Others’ research efforts to inhibit APE1 yielded topoisomerase poisons or nonspecific BER inhibitors—not true APE1 inhibitors. My group was the first to isolate and develop true APE1 inhibitors, and further was able to selectively block just the endonuclease or redox function of APE1. A lead compound is ready for early clinical trials, and preclinical testing is underway for 2nd-generation compounds. Additionally, my lab recently showed, for the first time, that APE1’s redox function directly regulates STAT3 transcriptional activity and DNA binding; and, that APE1 inhibition synergistically works with STAT 3 blockage to inhibit the proliferation and viability of human PDAC cells. This has the potential to be a breakthrough technology in this difficult-to-treat cancer. APE1 redox inhibition also holds promise as a potential treatment for inflammatory-based liver diseases, as well as taxane resistant prostate cancer and in situations where anti-angiogenic agents are used (anti-VEGF or anti-VEGF-R) to enhance the effectiveness of those agents.
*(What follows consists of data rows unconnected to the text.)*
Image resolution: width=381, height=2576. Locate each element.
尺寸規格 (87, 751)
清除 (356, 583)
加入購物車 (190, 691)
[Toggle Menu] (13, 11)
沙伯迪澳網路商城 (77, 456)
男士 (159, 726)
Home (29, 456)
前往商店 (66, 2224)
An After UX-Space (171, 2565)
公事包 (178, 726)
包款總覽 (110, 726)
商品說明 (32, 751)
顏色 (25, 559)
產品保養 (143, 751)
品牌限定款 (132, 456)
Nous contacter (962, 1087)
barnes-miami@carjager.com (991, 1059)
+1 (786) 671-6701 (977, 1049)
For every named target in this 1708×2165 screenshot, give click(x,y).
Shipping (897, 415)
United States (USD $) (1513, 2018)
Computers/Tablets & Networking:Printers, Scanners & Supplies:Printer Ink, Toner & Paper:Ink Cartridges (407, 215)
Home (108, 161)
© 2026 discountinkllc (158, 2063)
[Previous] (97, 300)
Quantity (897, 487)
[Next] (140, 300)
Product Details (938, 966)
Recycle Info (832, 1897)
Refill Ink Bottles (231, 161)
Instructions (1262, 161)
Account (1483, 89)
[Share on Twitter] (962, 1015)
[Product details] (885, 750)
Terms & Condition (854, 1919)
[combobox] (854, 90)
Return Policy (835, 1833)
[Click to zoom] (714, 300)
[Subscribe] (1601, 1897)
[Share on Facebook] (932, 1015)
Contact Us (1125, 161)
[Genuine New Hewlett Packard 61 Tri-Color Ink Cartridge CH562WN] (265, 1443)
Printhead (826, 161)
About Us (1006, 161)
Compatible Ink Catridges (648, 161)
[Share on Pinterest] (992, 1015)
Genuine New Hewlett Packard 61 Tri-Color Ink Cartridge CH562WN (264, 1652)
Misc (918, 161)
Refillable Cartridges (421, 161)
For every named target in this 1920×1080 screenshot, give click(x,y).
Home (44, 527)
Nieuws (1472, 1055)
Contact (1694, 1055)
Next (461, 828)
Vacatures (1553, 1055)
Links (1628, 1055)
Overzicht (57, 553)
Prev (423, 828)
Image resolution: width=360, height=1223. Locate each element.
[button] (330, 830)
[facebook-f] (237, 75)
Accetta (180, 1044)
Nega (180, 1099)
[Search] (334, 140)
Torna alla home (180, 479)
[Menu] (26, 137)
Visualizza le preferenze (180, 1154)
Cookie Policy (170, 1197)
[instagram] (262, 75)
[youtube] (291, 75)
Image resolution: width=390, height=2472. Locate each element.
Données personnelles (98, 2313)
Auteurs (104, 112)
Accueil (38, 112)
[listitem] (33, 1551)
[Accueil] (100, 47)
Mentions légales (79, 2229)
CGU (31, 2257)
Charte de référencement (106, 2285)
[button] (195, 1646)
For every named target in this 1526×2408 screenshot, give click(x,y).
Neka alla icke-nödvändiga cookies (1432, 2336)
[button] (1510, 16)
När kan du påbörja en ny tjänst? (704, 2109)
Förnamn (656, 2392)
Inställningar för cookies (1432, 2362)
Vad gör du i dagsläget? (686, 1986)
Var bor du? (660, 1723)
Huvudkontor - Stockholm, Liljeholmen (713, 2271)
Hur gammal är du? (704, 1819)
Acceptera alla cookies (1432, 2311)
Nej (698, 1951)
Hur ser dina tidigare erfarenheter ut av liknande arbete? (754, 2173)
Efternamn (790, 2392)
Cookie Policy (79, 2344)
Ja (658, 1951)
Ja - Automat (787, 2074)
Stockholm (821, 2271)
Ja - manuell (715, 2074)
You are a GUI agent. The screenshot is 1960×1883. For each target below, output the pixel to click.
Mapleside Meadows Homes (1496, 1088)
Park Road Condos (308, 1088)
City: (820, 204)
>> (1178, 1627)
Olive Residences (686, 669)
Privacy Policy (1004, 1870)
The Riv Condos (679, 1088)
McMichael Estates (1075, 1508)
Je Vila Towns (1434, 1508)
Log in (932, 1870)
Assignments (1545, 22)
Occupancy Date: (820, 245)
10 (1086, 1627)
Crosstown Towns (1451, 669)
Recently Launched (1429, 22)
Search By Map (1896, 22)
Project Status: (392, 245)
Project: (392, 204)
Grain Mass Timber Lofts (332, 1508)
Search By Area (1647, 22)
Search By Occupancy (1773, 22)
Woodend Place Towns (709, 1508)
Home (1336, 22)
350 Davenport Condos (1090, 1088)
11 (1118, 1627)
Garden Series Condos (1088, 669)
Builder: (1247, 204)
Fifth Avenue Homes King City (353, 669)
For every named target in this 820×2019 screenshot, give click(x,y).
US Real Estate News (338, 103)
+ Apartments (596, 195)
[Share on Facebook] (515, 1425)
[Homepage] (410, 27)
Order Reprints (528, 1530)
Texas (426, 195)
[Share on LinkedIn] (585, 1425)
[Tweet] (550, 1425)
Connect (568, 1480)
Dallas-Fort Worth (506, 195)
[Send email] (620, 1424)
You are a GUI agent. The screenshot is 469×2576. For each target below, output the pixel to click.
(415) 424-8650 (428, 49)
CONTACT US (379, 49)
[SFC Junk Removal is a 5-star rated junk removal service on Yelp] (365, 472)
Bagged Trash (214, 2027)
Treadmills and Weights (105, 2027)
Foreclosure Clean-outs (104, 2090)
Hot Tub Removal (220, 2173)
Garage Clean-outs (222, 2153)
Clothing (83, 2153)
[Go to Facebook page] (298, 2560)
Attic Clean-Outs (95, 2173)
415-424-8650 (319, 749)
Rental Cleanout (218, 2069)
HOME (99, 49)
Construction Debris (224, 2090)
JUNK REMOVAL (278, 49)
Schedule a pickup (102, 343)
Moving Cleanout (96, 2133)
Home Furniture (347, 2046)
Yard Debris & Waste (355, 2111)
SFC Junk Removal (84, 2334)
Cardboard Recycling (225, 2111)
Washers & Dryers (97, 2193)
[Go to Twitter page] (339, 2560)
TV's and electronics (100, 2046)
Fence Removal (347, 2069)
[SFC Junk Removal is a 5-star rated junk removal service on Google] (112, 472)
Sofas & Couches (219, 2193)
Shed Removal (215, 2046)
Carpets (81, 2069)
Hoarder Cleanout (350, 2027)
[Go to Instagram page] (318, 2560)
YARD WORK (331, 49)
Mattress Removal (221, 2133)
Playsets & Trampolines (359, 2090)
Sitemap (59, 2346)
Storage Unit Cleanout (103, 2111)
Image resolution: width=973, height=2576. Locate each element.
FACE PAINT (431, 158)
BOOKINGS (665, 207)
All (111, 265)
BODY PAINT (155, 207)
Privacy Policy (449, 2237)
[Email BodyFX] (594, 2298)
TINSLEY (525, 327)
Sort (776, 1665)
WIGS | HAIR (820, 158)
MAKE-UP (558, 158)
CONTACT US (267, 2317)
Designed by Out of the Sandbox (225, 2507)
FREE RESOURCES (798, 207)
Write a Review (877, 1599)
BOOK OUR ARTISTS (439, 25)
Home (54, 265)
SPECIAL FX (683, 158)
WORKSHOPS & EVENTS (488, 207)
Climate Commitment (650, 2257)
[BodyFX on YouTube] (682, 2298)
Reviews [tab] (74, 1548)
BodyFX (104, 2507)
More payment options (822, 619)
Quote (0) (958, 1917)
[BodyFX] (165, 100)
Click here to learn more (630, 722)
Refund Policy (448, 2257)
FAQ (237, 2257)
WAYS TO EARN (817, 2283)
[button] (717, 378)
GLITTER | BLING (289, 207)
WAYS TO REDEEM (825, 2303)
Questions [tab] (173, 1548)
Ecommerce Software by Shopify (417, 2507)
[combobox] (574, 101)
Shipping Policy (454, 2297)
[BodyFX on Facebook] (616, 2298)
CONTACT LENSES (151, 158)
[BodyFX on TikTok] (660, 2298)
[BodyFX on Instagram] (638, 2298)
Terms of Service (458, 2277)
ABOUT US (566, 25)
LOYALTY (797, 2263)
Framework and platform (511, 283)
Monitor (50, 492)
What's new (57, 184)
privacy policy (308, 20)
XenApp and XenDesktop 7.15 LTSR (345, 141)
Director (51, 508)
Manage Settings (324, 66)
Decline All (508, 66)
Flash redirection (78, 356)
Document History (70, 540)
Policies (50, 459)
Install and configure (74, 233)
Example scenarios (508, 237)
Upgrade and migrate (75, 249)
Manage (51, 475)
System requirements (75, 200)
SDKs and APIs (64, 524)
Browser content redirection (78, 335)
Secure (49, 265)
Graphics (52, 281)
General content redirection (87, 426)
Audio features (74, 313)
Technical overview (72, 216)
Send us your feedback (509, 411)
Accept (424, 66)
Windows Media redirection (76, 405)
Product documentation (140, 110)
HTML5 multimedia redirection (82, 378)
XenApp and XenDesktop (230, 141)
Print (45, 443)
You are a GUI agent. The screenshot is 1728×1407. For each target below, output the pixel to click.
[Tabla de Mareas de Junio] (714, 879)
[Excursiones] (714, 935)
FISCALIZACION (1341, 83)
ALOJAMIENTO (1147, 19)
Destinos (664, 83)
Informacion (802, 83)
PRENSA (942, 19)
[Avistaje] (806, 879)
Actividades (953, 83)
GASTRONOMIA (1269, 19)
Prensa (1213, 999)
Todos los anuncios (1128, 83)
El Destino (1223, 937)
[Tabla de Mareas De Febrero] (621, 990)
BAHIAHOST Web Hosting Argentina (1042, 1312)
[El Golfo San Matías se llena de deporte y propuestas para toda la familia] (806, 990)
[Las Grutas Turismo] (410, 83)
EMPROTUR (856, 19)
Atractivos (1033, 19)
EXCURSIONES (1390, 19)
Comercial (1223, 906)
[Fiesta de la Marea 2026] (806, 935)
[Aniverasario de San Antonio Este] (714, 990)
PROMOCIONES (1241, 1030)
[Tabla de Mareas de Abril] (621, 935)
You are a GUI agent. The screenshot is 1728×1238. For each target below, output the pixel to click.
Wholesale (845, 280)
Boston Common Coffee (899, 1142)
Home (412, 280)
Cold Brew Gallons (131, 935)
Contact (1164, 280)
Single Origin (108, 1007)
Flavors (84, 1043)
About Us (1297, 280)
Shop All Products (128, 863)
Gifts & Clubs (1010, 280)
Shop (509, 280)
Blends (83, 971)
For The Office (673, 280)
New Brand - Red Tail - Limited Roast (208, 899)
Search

·       Bapat, A., Glass, L. S., Luo, M., Fishel, M. L., Long, E. C., Georgiadis, M. M., & Kelley, M. R. (2010). Novel small-molecule inhibitor of apurinic/apyrimidinic endonuclease 1 blocks proliferation and reduces viability of glioblastoma cells. J Pharmacol Exp Ther, 334(3), 988-98. PMCID: PMC2939666

·       Kelley, M. R., Luo, M., Reed, A., Su, D., Delaplane, S., Borch, R. F., Nyland II RL, Gross, M. L., & Georgiadis, M. (2011). Functional analysis of new and novel analogs of E3330 that block the redox signaling activity of the multifunctional AP endonuclease/redox signaling enzyme APE1/Ref-1. Antiox Redox Signal, 14(8), 1387-1401. PMCID: PMC3061197

·       Cardoso, A. A., Jiang, Y., Luo, M., Reed, A. R., He, Y., Kelley, M. R., & Fishel, M. L. (2012). APE1/Ref-1 Regulates STAT3 Transcriptional Activity and APE1/Ref-1-STAT3 Dual-Targeting Effectively Inhibits Pancreatic Cancer Cell Survival. PloS One, 7(10): e47462. PMCID: PMC3477158

·       Fishel ML, Devlin CM, Jiang Y, Luo M, He Y, Yu Zhangsheng, Tong Y, Lipking KP, Maitra A, Rejeshkumar NV, Wu X, Scandura G, Kelley M.R., Ivan M. (2015) Apurinic/Apyrimidinic Endonuclease/Redox Factor-1 (APE1/Ref-1) redox function negatively regulates NRF2. J Biol Chem. 2015 Jan 30;290(5):3057-68. PMCID: PMC4317024

Dr. Kelley discovered and has been developing a redox-specific inhibitor of Ref-1, as well as second-generation analogs that are under further investigation. This original work was the impetus for him becoming Chief Scientific Founder and Officer of Apexian Pharmaceuticals, an integrated drug development company that’s leveraging the APE1/Ref-1 target platform to produce new therapeutics for some of the deadliest and hardest-to-treat cancers. Apexian recently received a treatment IND (IND125360) for a new drug that targets Ref-1; its potential indications include colon, pancreatic, ovarian, leukemias as well as other adult and pediatric cancers. He is also exploring APE1/Ref-1 and BER for mechanistic and therapeutic opportunities in chemotherapy-induced peripheral neuropathy (CIPN). Anti-CIPN indication is also included in the APX3330 IND. The phase I trial with APX3330 is concluding in the early fall of 2018 and phase II trials are being planned.